▸ **Exercise objective**:
Copy out the listing below word for word, from its first line to its last.

▸ **Listed records**:

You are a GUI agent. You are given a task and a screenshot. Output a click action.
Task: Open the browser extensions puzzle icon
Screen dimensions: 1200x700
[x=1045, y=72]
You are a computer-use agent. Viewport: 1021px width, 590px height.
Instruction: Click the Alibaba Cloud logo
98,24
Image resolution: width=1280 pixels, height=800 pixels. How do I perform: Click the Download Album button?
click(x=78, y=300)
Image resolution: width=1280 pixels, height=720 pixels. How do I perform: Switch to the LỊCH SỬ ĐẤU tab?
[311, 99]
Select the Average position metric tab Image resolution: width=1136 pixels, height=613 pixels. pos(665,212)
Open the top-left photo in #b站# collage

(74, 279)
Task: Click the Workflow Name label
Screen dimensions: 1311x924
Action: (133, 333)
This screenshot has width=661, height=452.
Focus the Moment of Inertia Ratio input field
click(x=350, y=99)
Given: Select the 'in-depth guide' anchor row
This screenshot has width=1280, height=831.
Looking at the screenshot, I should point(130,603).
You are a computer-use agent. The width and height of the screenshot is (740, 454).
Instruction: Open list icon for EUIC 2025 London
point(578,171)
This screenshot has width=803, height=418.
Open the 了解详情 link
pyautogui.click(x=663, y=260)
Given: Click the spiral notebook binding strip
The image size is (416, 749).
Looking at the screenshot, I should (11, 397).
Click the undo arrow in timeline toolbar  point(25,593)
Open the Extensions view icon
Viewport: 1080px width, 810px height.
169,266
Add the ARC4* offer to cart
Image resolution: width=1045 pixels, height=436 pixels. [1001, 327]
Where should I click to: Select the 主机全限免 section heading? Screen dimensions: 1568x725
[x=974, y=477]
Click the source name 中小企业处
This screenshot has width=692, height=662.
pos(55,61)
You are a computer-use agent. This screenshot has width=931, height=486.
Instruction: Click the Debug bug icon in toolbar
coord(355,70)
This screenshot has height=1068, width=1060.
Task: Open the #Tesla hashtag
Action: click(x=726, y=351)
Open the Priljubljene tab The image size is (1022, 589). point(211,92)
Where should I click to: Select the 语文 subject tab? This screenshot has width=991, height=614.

▸ **Solution**:
You are a GUI agent. You are given a task and a screenshot. Output a click action.
Task: Open the browser extensions puzzle icon
Screen dimensions: 1200x700
[x=1045, y=72]
You are a computer-use agent. Viewport: 1021px width, 590px height.
Instruction: Click the Alibaba Cloud logo
98,24
Image resolution: width=1280 pixels, height=800 pixels. How do I perform: Click the Download Album button?
click(x=78, y=300)
Image resolution: width=1280 pixels, height=720 pixels. How do I perform: Switch to the LỊCH SỬ ĐẤU tab?
[311, 99]
Select the Average position metric tab Image resolution: width=1136 pixels, height=613 pixels. pos(665,212)
Open the top-left photo in #b站# collage

(74, 279)
Task: Click the Workflow Name label
Screen dimensions: 1311x924
Action: (133, 333)
This screenshot has width=661, height=452.
Focus the Moment of Inertia Ratio input field
click(x=350, y=99)
Given: Select the 'in-depth guide' anchor row
This screenshot has width=1280, height=831.
Looking at the screenshot, I should point(130,603).
You are a computer-use agent. The width and height of the screenshot is (740, 454).
Instruction: Open list icon for EUIC 2025 London
point(578,171)
This screenshot has width=803, height=418.
Open the 了解详情 link
pyautogui.click(x=663, y=260)
Given: Click the spiral notebook binding strip
The image size is (416, 749).
Looking at the screenshot, I should (11, 397).
Click the undo arrow in timeline toolbar  point(25,593)
Open the Extensions view icon
Viewport: 1080px width, 810px height.
169,266
Add the ARC4* offer to cart
Image resolution: width=1045 pixels, height=436 pixels. [1001, 327]
Where should I click to: Select the 主机全限免 section heading? Screen dimensions: 1568x725
[x=974, y=477]
Click the source name 中小企业处
This screenshot has width=692, height=662.
pos(55,61)
You are a computer-use agent. This screenshot has width=931, height=486.
Instruction: Click the Debug bug icon in toolbar
coord(355,70)
This screenshot has height=1068, width=1060.
Task: Open the #Tesla hashtag
Action: click(x=726, y=351)
Open the Priljubljene tab The image size is (1022, 589). point(211,92)
Where should I click to: Select the 语文 subject tab? This screenshot has width=991, height=614.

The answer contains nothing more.